(Dataset excerpts)
• • •

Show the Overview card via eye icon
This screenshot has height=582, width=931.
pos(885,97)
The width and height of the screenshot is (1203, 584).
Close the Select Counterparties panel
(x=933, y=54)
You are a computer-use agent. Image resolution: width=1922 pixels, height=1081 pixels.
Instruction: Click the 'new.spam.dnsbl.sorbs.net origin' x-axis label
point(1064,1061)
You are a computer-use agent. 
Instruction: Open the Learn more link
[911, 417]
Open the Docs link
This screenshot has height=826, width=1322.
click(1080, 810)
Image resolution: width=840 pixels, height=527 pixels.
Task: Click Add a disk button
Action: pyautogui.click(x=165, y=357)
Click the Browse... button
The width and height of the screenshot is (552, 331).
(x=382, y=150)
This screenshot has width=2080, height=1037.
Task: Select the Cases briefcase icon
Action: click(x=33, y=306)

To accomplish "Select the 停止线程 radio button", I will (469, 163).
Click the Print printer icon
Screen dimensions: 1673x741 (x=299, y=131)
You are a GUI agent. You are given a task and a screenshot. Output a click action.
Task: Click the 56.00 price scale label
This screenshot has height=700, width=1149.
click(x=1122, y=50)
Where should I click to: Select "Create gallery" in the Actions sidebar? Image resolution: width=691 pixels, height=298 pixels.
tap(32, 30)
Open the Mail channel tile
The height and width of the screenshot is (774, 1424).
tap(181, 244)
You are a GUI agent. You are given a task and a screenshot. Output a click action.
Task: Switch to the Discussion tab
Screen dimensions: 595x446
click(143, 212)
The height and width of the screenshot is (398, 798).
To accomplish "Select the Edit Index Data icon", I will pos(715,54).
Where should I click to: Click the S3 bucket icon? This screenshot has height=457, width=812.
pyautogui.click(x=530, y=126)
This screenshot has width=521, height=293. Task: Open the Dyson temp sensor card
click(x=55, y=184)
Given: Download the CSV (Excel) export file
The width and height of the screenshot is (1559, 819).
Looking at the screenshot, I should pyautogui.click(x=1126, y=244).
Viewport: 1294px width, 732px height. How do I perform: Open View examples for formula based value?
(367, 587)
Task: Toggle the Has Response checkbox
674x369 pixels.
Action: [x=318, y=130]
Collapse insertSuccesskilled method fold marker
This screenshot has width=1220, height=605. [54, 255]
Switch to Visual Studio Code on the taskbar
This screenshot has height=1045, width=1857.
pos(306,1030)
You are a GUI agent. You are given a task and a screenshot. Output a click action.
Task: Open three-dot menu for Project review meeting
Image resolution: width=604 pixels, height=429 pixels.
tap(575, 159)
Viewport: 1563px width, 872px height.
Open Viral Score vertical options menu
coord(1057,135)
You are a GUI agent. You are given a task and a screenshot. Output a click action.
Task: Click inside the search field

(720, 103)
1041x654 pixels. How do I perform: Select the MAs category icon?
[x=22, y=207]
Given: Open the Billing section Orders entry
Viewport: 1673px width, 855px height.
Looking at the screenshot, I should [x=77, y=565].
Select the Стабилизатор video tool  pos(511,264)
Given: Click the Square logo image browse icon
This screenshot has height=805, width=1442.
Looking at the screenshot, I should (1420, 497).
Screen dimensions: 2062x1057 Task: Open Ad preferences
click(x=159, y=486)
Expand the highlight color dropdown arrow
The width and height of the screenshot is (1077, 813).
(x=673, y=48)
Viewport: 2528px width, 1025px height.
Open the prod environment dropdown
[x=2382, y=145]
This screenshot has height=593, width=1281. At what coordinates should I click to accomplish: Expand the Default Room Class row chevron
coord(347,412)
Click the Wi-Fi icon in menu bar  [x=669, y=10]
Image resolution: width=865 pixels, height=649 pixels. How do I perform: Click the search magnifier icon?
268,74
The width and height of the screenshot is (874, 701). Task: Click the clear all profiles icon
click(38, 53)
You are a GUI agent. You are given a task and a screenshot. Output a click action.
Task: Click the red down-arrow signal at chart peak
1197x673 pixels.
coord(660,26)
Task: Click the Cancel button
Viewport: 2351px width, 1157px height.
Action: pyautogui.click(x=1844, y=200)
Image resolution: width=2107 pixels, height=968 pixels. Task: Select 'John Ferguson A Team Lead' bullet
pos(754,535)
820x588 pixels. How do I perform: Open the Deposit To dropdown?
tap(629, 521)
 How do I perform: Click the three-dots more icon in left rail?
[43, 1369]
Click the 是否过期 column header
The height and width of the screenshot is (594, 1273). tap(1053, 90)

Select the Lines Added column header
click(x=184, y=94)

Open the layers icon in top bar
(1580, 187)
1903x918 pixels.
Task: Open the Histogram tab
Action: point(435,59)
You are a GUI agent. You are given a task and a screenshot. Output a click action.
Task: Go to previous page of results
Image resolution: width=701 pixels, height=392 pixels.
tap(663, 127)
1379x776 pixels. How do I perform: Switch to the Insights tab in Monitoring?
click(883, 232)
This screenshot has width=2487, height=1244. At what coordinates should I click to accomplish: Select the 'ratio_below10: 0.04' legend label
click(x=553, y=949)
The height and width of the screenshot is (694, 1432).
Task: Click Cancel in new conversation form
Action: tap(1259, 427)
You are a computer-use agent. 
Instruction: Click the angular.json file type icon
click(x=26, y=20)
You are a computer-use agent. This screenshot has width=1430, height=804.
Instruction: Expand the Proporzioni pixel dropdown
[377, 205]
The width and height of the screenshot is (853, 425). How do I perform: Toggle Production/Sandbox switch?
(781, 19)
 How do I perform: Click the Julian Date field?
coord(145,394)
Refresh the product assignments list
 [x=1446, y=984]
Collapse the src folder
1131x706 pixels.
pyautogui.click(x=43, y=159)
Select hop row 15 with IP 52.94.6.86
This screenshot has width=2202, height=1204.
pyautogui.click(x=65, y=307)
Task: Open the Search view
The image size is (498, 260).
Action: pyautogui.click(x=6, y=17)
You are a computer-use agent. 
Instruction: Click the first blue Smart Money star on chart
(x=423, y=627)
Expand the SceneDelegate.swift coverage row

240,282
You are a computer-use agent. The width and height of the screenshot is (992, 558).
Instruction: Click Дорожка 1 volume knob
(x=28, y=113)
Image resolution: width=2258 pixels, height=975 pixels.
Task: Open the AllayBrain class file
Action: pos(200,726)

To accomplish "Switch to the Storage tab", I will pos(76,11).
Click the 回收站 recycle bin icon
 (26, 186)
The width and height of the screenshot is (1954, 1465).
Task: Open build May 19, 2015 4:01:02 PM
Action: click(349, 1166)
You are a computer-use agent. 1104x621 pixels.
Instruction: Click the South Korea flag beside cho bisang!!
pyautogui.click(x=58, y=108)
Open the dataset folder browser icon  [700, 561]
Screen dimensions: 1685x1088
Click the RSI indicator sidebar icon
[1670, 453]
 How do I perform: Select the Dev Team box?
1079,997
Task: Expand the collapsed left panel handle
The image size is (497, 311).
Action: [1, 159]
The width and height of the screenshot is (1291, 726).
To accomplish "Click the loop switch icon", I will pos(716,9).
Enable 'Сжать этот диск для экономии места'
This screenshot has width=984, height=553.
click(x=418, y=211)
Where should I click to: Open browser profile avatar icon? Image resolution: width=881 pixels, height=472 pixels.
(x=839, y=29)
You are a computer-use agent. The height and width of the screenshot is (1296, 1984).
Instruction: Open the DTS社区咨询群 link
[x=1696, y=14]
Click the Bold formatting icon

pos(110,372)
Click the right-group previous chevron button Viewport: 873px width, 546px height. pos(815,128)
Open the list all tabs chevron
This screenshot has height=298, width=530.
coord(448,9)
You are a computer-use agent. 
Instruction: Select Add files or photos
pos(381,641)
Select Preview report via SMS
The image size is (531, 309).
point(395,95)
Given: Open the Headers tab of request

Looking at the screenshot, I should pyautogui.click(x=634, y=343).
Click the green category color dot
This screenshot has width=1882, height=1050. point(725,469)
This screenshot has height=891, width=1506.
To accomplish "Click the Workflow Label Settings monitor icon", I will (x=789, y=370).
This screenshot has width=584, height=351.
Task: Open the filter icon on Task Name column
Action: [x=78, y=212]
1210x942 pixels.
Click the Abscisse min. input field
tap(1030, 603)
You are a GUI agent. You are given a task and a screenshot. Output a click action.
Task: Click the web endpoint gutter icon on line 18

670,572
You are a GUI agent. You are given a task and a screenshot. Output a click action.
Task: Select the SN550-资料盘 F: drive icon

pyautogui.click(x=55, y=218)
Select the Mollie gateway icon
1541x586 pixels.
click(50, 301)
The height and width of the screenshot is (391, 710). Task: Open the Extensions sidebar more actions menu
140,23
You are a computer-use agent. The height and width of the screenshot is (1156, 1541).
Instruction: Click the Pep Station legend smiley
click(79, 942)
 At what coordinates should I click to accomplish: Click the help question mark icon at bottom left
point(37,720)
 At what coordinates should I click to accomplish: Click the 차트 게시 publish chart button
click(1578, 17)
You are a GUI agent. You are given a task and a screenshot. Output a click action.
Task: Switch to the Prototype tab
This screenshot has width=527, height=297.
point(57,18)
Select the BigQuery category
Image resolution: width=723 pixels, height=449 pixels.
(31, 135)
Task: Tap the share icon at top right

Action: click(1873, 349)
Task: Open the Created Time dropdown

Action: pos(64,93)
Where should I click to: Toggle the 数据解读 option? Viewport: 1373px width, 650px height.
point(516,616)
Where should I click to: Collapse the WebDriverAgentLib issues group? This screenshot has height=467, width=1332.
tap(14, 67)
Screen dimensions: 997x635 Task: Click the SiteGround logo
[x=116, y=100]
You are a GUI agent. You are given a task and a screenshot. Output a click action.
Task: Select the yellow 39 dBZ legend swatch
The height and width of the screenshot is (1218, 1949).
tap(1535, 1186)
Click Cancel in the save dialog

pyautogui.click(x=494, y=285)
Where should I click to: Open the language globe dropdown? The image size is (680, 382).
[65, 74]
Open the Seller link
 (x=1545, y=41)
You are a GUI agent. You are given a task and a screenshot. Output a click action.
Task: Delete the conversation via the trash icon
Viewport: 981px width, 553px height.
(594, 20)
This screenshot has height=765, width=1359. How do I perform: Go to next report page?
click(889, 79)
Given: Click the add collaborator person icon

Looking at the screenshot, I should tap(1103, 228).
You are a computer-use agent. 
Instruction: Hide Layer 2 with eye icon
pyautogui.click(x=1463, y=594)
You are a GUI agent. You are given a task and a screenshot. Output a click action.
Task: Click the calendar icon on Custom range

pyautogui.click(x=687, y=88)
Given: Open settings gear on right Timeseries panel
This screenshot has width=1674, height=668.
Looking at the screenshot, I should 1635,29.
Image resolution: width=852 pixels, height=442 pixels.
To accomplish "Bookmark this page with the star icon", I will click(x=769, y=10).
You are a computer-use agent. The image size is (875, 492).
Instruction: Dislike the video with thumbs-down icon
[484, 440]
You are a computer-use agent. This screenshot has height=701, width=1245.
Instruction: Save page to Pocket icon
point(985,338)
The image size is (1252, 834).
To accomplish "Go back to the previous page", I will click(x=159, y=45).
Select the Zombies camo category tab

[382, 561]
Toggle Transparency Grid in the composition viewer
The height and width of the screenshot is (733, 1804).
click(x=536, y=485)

• • •

**The task**
Retype exactly, and only, the lines above from the one where "Where should I click to: Open the" occurs up to and including the one where "has height=701, width=1245." occurs.

**Output**
Where should I click to: Open the language globe dropdown? The image size is (680, 382).
[65, 74]
Open the Seller link
 (x=1545, y=41)
You are a GUI agent. You are given a task and a screenshot. Output a click action.
Task: Delete the conversation via the trash icon
Viewport: 981px width, 553px height.
(594, 20)
This screenshot has height=765, width=1359. How do I perform: Go to next report page?
click(889, 79)
Given: Click the add collaborator person icon

Looking at the screenshot, I should tap(1103, 228).
You are a computer-use agent. 
Instruction: Hide Layer 2 with eye icon
pyautogui.click(x=1463, y=594)
You are a GUI agent. You are given a task and a screenshot. Output a click action.
Task: Click the calendar icon on Custom range

pyautogui.click(x=687, y=88)
Given: Open settings gear on right Timeseries panel
This screenshot has width=1674, height=668.
Looking at the screenshot, I should 1635,29.
Image resolution: width=852 pixels, height=442 pixels.
To accomplish "Bookmark this page with the star icon", I will click(x=769, y=10).
You are a computer-use agent. The image size is (875, 492).
Instruction: Dislike the video with thumbs-down icon
[484, 440]
You are a computer-use agent. This screenshot has height=701, width=1245.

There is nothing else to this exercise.